YZ: What made you so interested in the post WWII time frame? Did you have to do a lot of research?

TK: I chose that particular time, because the character was, for me, best displayed against a backdrop of isolation. I didn’t want there to be chat rooms, support groups, anything that might suggest a kind of network to which this character could turn. But, I wanted a time that wasn’t so different from our own and I believe that a lot of things that happened in WWII are still affecting the politics that we’re suffering from in America today.

I thought I was familiar, but you discover a lot of small things that would have never occurred to you to ask. How did people get rid of their garbage? Or heat their houses?

 

YZ: Is the style of non-linear storytelling something you employ often?
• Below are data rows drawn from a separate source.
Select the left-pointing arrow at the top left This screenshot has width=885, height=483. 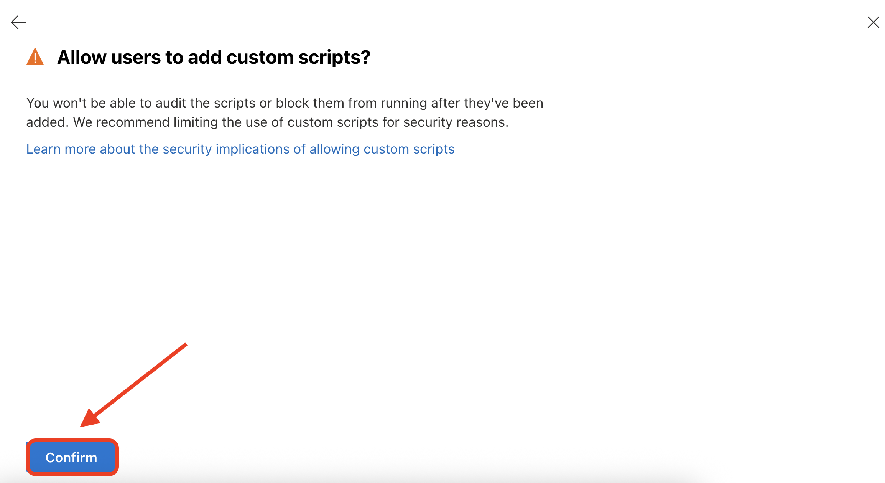pos(18,22)
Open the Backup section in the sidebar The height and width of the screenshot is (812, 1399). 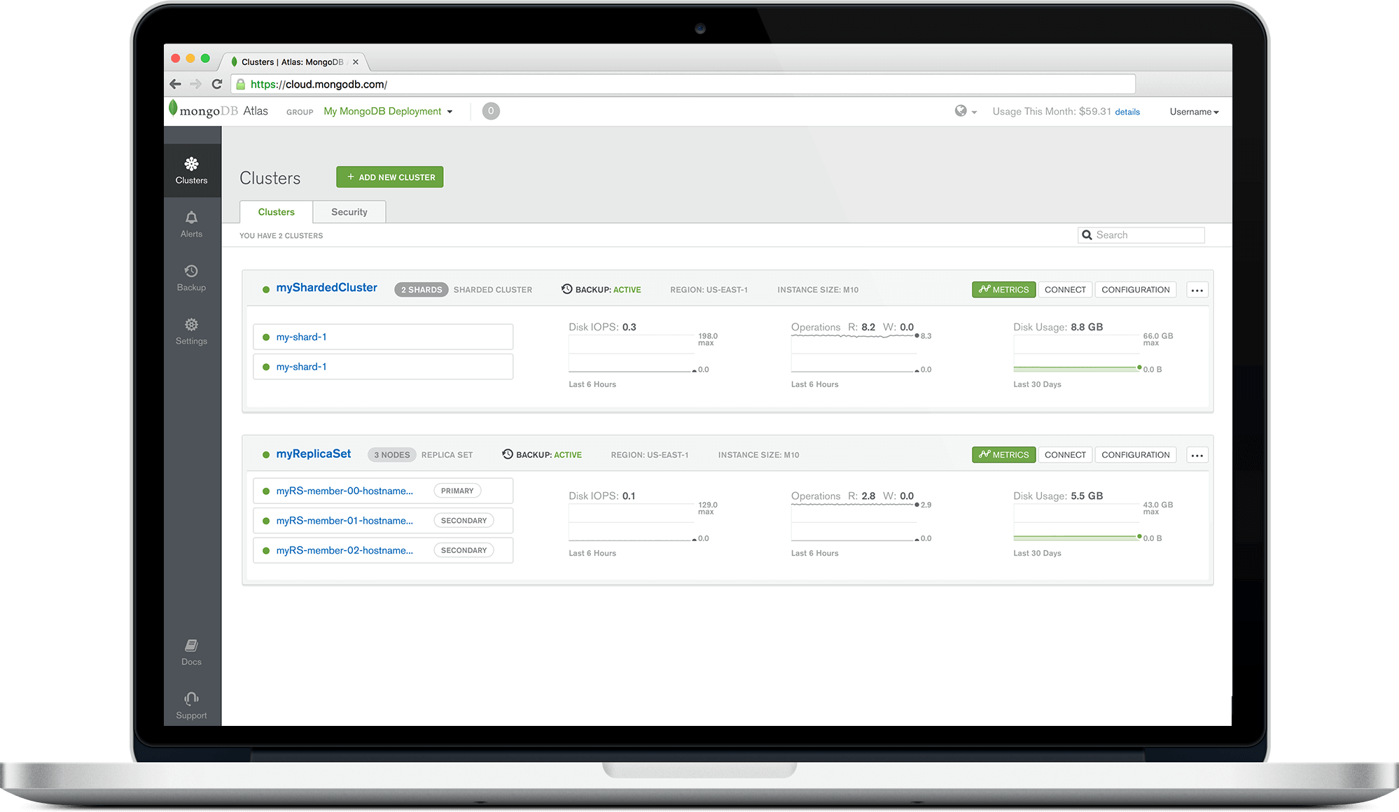191,277

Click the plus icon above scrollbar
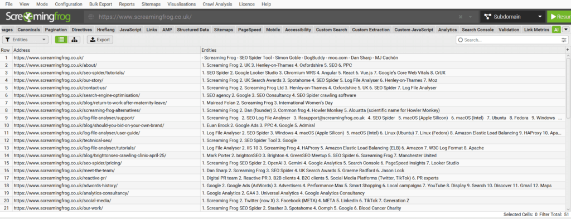click(567, 50)
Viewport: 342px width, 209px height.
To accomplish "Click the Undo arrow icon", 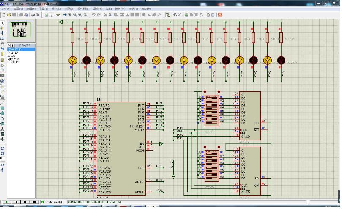I will click(x=94, y=14).
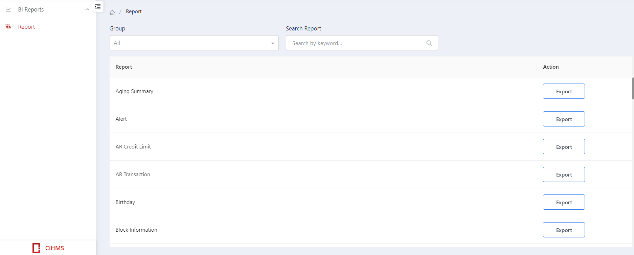Screen dimensions: 634x255
Task: Export the Alert report
Action: coord(564,119)
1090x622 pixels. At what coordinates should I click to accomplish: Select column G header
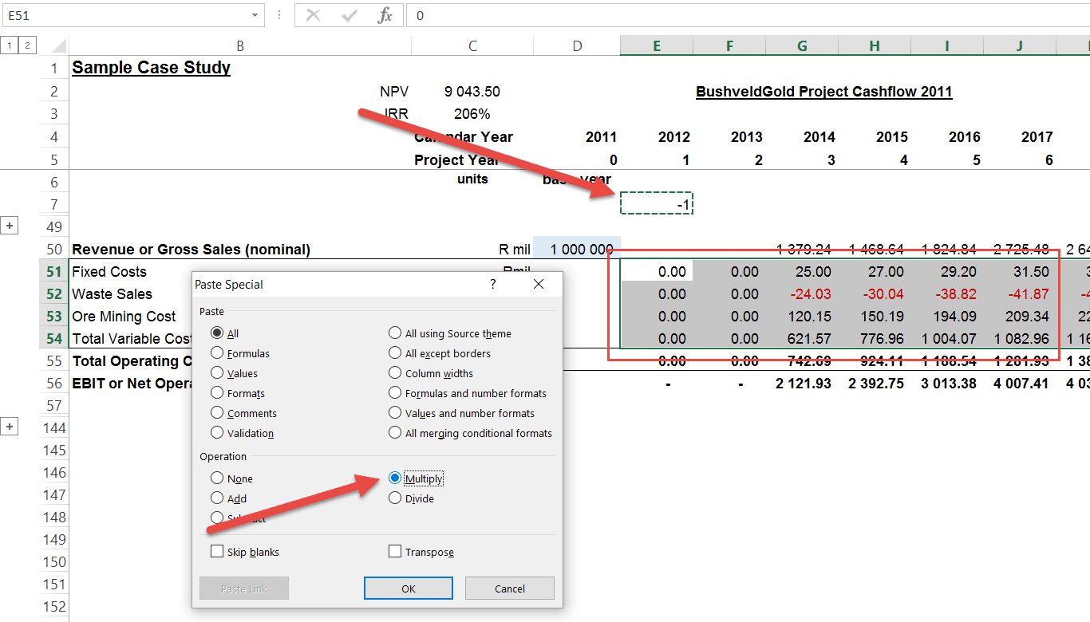tap(802, 46)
TK: Yes, it is. In this particular case, I was also influenced or inspired by a book called “The True Story of the Novel” by Margaret Doody. She discussed earlier forms of the novel and different ways in which novels could be structured. It inspired me to be as transgressive in the formatting of the novel as I thought the character Kunstler was in relation to his surroundings and society

 

YZ: There is this element of reincarnation through violence, from Kunstler’s husband to Kunstler and finally to Kunstler’s son. How did this motif come to be?

TK: I pulled in my discussion of Kunstler as, sort of, the ultimate self-made man. I looked at a couple of stories, one of which is Frankenstein. In this case, Kunstler is both Frankenstein and Frankenstein’s monster. I also looked at the story of Isis, who tried to reassemble her husband but was unable to find his sex organs. I also looked at the Nietzsche-ian statements of the revenge of the son on the father, and these kinds of violent progenitors.

 

YZ: Kunstler ends up doing some incredibly immoral things. Were you concerned with keeping your protagonist “sympathetic” or “likable”?
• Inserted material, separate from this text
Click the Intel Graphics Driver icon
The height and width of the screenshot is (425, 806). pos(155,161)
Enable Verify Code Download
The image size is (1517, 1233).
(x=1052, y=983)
TK: The important thing about Kunstler is that he demonstrates how bad systems generate immoral behavior. We see a lot of stories about people facing difficulty that are shown as deeply and essentially good, but forced to do something—perform an act—bad. I think that’s a misrepresentation of the way in which we are affected by our inequalities. I think that a corrupt system creates corrupt morality which the individuals trapped inside can’t even see as corrupt. Kunstler is somebody just like that. In order to get what he wants and needs, he will do things that seem, to him, to be justified.

 

YZ: Did you experience rejections while trying to get Trenton Makes published?
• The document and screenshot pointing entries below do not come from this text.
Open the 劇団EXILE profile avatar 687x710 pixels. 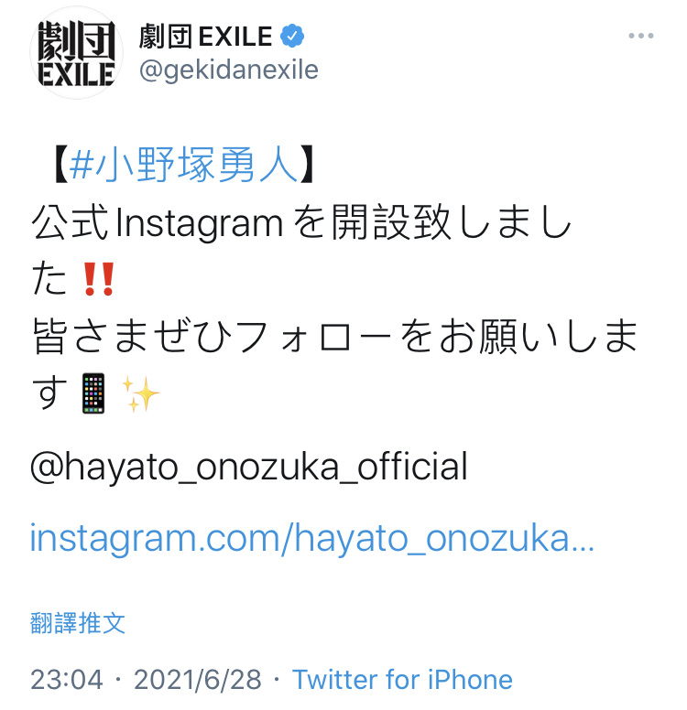[x=76, y=53]
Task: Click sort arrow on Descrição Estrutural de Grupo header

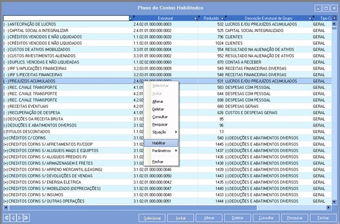Action: pyautogui.click(x=310, y=18)
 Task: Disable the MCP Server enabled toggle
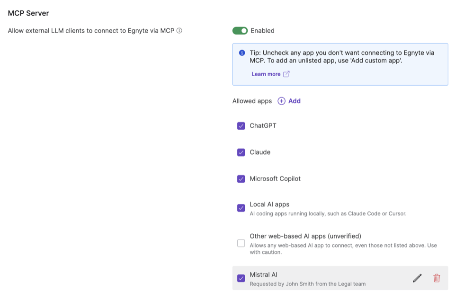(240, 31)
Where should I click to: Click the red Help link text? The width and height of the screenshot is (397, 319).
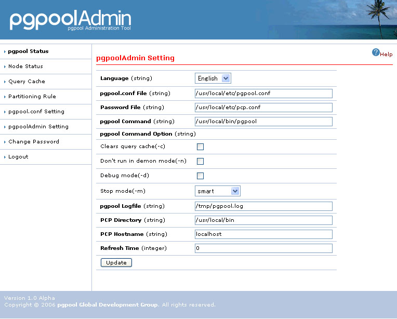click(387, 55)
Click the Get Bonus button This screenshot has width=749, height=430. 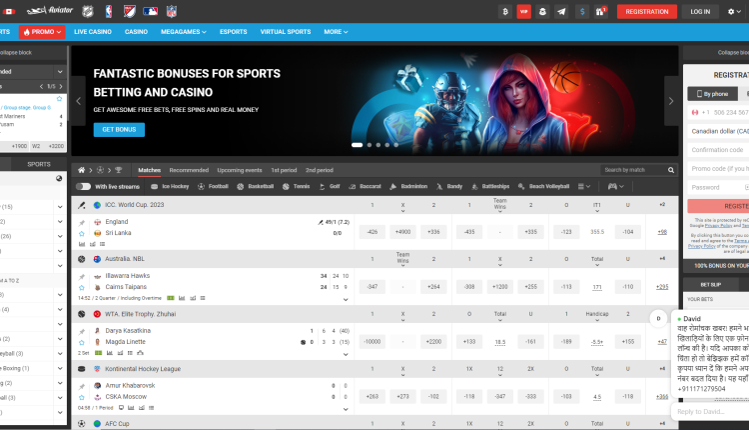pos(118,130)
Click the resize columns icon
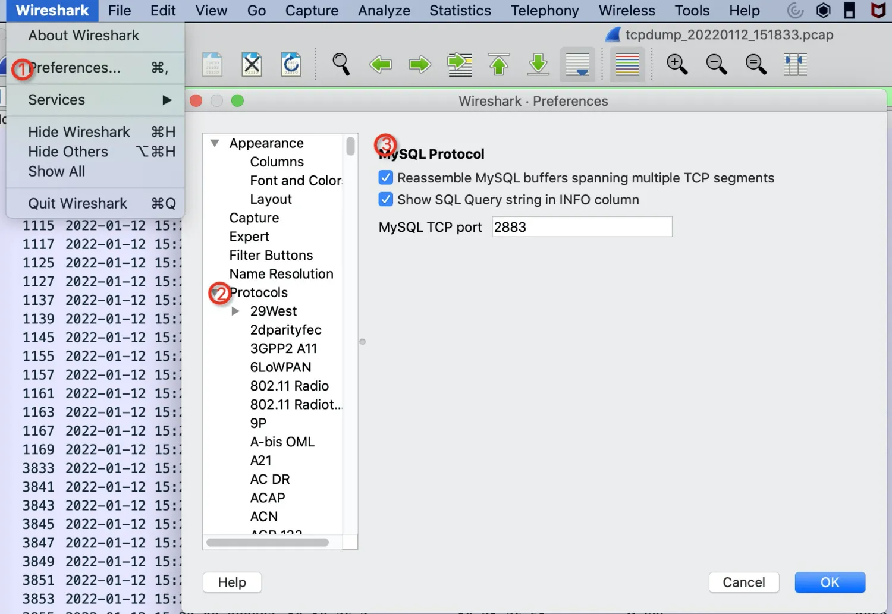 (795, 64)
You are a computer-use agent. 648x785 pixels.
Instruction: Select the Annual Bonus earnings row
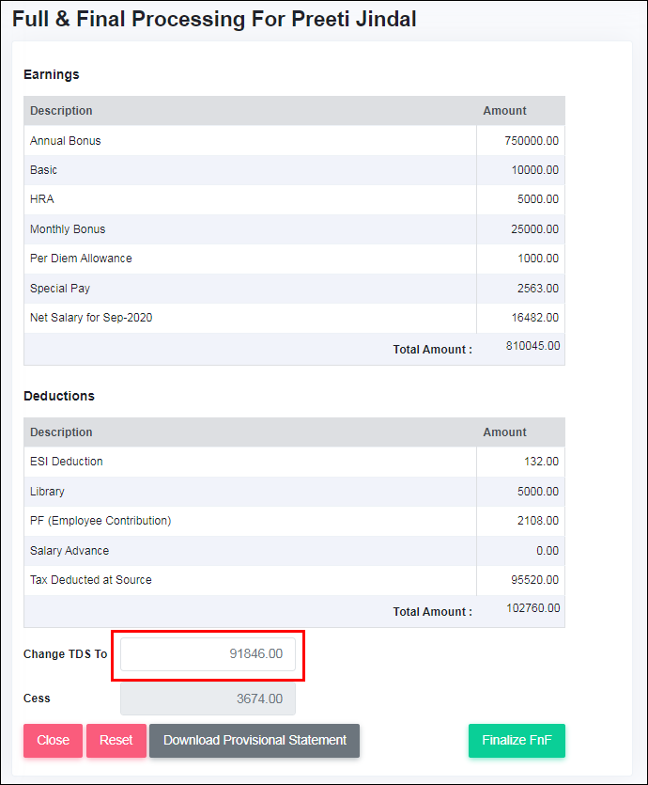click(x=295, y=141)
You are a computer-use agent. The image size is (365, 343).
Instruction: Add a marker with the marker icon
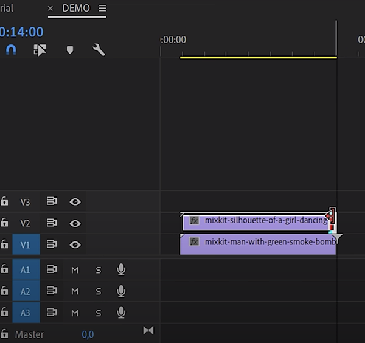pos(69,50)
TK: Oh, yes, quite a lot, in fact. There were some agents worried about the length. Specifically they thought it was too short. Some liked the first half but not the second half. And some liked the second and not the first. Some, one rather, told me she thought it read like a first draft. It’s almost exactly the same draft, with minor changes, that’s being published one month from now.

 

YZ: Are you represented by an agent, and how did the two of you connect?

TK: I’m represented by Anna Stein, at ICM. I came to her through one of the many ruses I used for meeting agents. Essentially, any time I met a person, of any kind, whether or not that person had any relationship with the literary world, I’d ask them if they knew an agent. And if I submitted my work to agents, and they said it wasn’t for them, I asked them to recommend someone else. I was always on the lookout for an introduction. I got an introduction from a colleague at Rutgers, and I was very lucky that Ana was sympathetic with the work.

 

YZ: What advice do you have for aspiring authors?

TK: For the writing part, I think write what you really want to because you’re going to be rejected a lot. It’s better to be rejected for something you meant than something you did only to please others, and ultimately, you’ll write a better book if you’re being honest. For publishing, I think luck is a huge part of it. I thought I was going to have to publish this book on a mimeograph machine and sell it on the corner. I just got very lucky, I think, that the subject matter was timely, and I found an agent who was interested, and she knew the right editors to go to, and so on.

 

Yi Zou is a graduate student studying fiction at the New School MFA program.